Recorded data
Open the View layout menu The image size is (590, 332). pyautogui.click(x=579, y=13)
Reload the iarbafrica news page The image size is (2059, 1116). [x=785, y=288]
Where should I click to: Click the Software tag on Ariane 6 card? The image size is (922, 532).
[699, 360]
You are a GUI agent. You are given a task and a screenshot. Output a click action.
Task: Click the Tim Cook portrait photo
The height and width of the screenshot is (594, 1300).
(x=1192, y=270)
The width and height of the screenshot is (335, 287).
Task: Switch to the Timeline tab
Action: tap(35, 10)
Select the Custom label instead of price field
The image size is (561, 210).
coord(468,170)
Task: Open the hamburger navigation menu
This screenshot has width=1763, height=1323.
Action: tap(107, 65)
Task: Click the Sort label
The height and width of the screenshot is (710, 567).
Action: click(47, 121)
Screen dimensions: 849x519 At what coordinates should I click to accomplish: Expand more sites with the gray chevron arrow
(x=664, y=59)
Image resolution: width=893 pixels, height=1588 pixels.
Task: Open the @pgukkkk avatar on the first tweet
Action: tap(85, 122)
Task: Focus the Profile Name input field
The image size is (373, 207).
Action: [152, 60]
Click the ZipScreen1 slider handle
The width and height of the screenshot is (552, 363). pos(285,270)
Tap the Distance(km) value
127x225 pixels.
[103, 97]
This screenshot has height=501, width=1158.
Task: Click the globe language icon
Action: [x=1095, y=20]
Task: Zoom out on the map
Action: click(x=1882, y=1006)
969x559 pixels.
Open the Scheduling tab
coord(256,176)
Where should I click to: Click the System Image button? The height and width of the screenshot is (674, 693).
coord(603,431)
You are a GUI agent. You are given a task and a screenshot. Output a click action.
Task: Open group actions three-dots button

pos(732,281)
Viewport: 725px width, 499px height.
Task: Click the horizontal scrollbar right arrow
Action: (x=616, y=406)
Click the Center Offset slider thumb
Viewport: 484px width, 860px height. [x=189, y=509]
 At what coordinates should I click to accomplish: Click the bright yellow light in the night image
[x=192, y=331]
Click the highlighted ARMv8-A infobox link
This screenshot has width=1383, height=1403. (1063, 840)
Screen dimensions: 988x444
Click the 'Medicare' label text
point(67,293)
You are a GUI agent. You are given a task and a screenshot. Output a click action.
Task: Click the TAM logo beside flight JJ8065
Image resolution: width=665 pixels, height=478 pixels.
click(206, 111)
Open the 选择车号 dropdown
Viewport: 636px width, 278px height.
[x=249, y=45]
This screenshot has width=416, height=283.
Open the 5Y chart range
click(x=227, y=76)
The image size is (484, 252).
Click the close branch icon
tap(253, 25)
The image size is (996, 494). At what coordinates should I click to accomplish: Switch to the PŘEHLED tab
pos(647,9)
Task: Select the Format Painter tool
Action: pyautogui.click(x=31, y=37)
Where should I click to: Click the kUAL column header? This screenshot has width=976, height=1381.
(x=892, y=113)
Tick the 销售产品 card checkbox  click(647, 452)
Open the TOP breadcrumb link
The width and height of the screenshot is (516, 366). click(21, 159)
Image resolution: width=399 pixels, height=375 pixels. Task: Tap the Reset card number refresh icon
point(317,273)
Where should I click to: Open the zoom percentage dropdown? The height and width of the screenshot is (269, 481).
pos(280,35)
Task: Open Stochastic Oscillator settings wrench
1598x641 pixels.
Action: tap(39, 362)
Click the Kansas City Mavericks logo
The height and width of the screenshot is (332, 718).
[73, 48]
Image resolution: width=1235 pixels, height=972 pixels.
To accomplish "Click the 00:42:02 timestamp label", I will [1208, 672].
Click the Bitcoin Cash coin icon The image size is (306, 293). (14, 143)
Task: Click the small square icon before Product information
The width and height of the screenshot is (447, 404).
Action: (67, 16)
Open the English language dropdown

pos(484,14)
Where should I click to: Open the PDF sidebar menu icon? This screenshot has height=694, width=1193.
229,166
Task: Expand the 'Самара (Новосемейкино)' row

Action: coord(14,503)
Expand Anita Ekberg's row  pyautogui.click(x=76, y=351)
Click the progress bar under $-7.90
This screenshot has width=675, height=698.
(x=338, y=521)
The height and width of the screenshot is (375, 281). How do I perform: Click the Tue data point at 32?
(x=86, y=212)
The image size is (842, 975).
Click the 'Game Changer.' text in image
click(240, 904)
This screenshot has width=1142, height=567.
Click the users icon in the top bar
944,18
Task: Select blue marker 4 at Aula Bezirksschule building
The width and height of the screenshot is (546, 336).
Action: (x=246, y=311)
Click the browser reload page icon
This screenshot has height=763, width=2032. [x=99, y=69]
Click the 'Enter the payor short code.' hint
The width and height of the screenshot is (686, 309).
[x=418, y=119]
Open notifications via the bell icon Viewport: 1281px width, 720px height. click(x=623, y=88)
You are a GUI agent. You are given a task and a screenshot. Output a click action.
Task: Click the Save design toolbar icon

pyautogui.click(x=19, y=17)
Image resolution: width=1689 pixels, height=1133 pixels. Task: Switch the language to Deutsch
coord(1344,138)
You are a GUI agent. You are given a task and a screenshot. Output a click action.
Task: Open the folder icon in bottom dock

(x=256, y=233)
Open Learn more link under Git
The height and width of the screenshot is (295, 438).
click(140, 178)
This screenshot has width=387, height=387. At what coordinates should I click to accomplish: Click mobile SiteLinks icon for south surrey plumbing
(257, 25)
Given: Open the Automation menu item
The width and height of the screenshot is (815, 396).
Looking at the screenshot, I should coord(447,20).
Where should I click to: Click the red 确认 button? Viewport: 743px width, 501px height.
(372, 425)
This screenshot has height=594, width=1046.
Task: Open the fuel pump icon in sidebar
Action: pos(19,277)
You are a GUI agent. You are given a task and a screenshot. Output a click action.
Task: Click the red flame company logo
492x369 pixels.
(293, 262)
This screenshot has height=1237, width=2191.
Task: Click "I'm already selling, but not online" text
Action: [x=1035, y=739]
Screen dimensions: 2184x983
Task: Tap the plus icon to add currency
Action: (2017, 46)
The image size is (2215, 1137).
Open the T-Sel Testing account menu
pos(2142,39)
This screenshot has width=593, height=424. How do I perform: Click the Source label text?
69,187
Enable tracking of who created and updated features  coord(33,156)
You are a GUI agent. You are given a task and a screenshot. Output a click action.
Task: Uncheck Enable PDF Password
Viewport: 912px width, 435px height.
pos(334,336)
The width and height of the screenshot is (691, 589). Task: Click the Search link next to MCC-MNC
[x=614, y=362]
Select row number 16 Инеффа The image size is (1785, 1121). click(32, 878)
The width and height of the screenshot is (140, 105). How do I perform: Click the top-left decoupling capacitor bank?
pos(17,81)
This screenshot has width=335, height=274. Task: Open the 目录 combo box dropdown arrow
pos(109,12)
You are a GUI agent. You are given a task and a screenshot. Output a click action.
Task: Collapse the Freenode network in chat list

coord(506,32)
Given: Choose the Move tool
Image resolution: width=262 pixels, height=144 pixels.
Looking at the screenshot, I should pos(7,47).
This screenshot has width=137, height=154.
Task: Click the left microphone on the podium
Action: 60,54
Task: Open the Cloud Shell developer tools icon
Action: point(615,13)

EXERCISE BRIEF ▸ Copy the records above line for line, with no changes.

COMPLETED EXERCISE ▸
Open the View layout menu The image size is (590, 332). pyautogui.click(x=579, y=13)
Reload the iarbafrica news page The image size is (2059, 1116). [x=785, y=288]
Where should I click to: Click the Software tag on Ariane 6 card? The image size is (922, 532).
[699, 360]
You are a GUI agent. You are given a task and a screenshot. Output a click action.
Task: Click the Tim Cook portrait photo
The height and width of the screenshot is (594, 1300).
(x=1192, y=270)
The width and height of the screenshot is (335, 287).
Task: Switch to the Timeline tab
Action: tap(35, 10)
Select the Custom label instead of price field
The image size is (561, 210).
coord(468,170)
Task: Open the hamburger navigation menu
This screenshot has width=1763, height=1323.
Action: tap(107, 65)
Task: Click the Sort label
The height and width of the screenshot is (710, 567).
Action: click(47, 121)
Screen dimensions: 849x519 At what coordinates should I click to accomplish: Expand more sites with the gray chevron arrow
(x=664, y=59)
Image resolution: width=893 pixels, height=1588 pixels.
Task: Open the @pgukkkk avatar on the first tweet
Action: tap(85, 122)
Task: Focus the Profile Name input field
The image size is (373, 207).
Action: [152, 60]
Click the ZipScreen1 slider handle
The width and height of the screenshot is (552, 363). pos(285,270)
Tap the Distance(km) value
127x225 pixels.
[103, 97]
This screenshot has height=501, width=1158.
Task: Click the globe language icon
Action: [x=1095, y=20]
Task: Zoom out on the map
Action: click(x=1882, y=1006)
969x559 pixels.
Open the Scheduling tab
coord(256,176)
Where should I click to: Click the System Image button? The height and width of the screenshot is (674, 693).
coord(603,431)
You are a GUI agent. You are given a task and a screenshot. Output a click action.
Task: Open group actions three-dots button

pos(732,281)
Viewport: 725px width, 499px height.
Task: Click the horizontal scrollbar right arrow
Action: (x=616, y=406)
Click the Center Offset slider thumb
Viewport: 484px width, 860px height. [x=189, y=509]
 At what coordinates should I click to accomplish: Click the bright yellow light in the night image
[x=192, y=331]
Click the highlighted ARMv8-A infobox link
This screenshot has width=1383, height=1403. (1063, 840)
Screen dimensions: 988x444
Click the 'Medicare' label text
point(67,293)
You are a GUI agent. You are given a task and a screenshot. Output a click action.
Task: Click the TAM logo beside flight JJ8065
Image resolution: width=665 pixels, height=478 pixels.
click(206, 111)
Open the 选择车号 dropdown
Viewport: 636px width, 278px height.
[x=249, y=45]
This screenshot has width=416, height=283.
Open the 5Y chart range
click(x=227, y=76)
The image size is (484, 252).
Click the close branch icon
tap(253, 25)
The image size is (996, 494). At what coordinates should I click to accomplish: Switch to the PŘEHLED tab
pos(647,9)
Task: Select the Format Painter tool
Action: pyautogui.click(x=31, y=37)
Where should I click to: Click the kUAL column header? This screenshot has width=976, height=1381.
(x=892, y=113)
Tick the 销售产品 card checkbox  click(647, 452)
Open the TOP breadcrumb link
The width and height of the screenshot is (516, 366). click(21, 159)
Image resolution: width=399 pixels, height=375 pixels. Task: Tap the Reset card number refresh icon
point(317,273)
Where should I click to: Open the zoom percentage dropdown? The height and width of the screenshot is (269, 481).
pos(280,35)
Task: Open Stochastic Oscillator settings wrench
1598x641 pixels.
Action: tap(39, 362)
Click the Kansas City Mavericks logo
The height and width of the screenshot is (332, 718).
[73, 48]
Image resolution: width=1235 pixels, height=972 pixels.
To accomplish "Click the 00:42:02 timestamp label", I will [1208, 672].
Click the Bitcoin Cash coin icon The image size is (306, 293). (14, 143)
Task: Click the small square icon before Product information
The width and height of the screenshot is (447, 404).
Action: (67, 16)
Open the English language dropdown

pos(484,14)
Where should I click to: Open the PDF sidebar menu icon? This screenshot has height=694, width=1193.
229,166
Task: Expand the 'Самара (Новосемейкино)' row

Action: coord(14,503)
Expand Anita Ekberg's row  pyautogui.click(x=76, y=351)
Click the progress bar under $-7.90
This screenshot has width=675, height=698.
(x=338, y=521)
The height and width of the screenshot is (375, 281). How do I perform: Click the Tue data point at 32?
(x=86, y=212)
The image size is (842, 975).
Click the 'Game Changer.' text in image
click(240, 904)
This screenshot has width=1142, height=567.
Click the users icon in the top bar
944,18
Task: Select blue marker 4 at Aula Bezirksschule building
The width and height of the screenshot is (546, 336).
Action: (x=246, y=311)
Click the browser reload page icon
This screenshot has height=763, width=2032. [x=99, y=69]
Click the 'Enter the payor short code.' hint
The width and height of the screenshot is (686, 309).
[x=418, y=119]
Open notifications via the bell icon Viewport: 1281px width, 720px height. click(x=623, y=88)
You are a GUI agent. You are given a task and a screenshot. Output a click action.
Task: Click the Save design toolbar icon

pyautogui.click(x=19, y=17)
Image resolution: width=1689 pixels, height=1133 pixels. Task: Switch the language to Deutsch
coord(1344,138)
You are a GUI agent. You are given a task and a screenshot. Output a click action.
Task: Open the folder icon in bottom dock

(x=256, y=233)
Open Learn more link under Git
The height and width of the screenshot is (295, 438).
click(140, 178)
This screenshot has width=387, height=387. At what coordinates should I click to accomplish: Click mobile SiteLinks icon for south surrey plumbing
(257, 25)
Given: Open the Automation menu item
The width and height of the screenshot is (815, 396).
Looking at the screenshot, I should coord(447,20).
Where should I click to: Click the red 确认 button? Viewport: 743px width, 501px height.
(372, 425)
This screenshot has height=594, width=1046.
Task: Open the fuel pump icon in sidebar
Action: pos(19,277)
You are a GUI agent. You are given a task and a screenshot. Output a click action.
Task: Click the red flame company logo
492x369 pixels.
(293, 262)
This screenshot has height=1237, width=2191.
Task: Click "I'm already selling, but not online" text
Action: [x=1035, y=739]
Screen dimensions: 2184x983
Task: Tap the plus icon to add currency
Action: (2017, 46)
The image size is (2215, 1137).
Open the T-Sel Testing account menu
pos(2142,39)
This screenshot has width=593, height=424. How do I perform: Click the Source label text?
69,187
Enable tracking of who created and updated features  coord(33,156)
You are a GUI agent. You are given a task and a screenshot. Output a click action.
Task: Uncheck Enable PDF Password
Viewport: 912px width, 435px height.
pos(334,336)
The width and height of the screenshot is (691, 589). Task: Click the Search link next to MCC-MNC
[x=614, y=362]
Select row number 16 Инеффа The image size is (1785, 1121). click(32, 878)
The width and height of the screenshot is (140, 105). How do I perform: Click the top-left decoupling capacitor bank?
pos(17,81)
This screenshot has width=335, height=274. Task: Open the 目录 combo box dropdown arrow
pos(109,12)
You are a GUI agent. You are given a task and a screenshot. Output a click action.
Task: Collapse the Freenode network in chat list

coord(506,32)
Given: Choose the Move tool
Image resolution: width=262 pixels, height=144 pixels.
Looking at the screenshot, I should pos(7,47).
This screenshot has width=137, height=154.
Task: Click the left microphone on the podium
Action: 60,54
Task: Open the Cloud Shell developer tools icon
Action: point(615,13)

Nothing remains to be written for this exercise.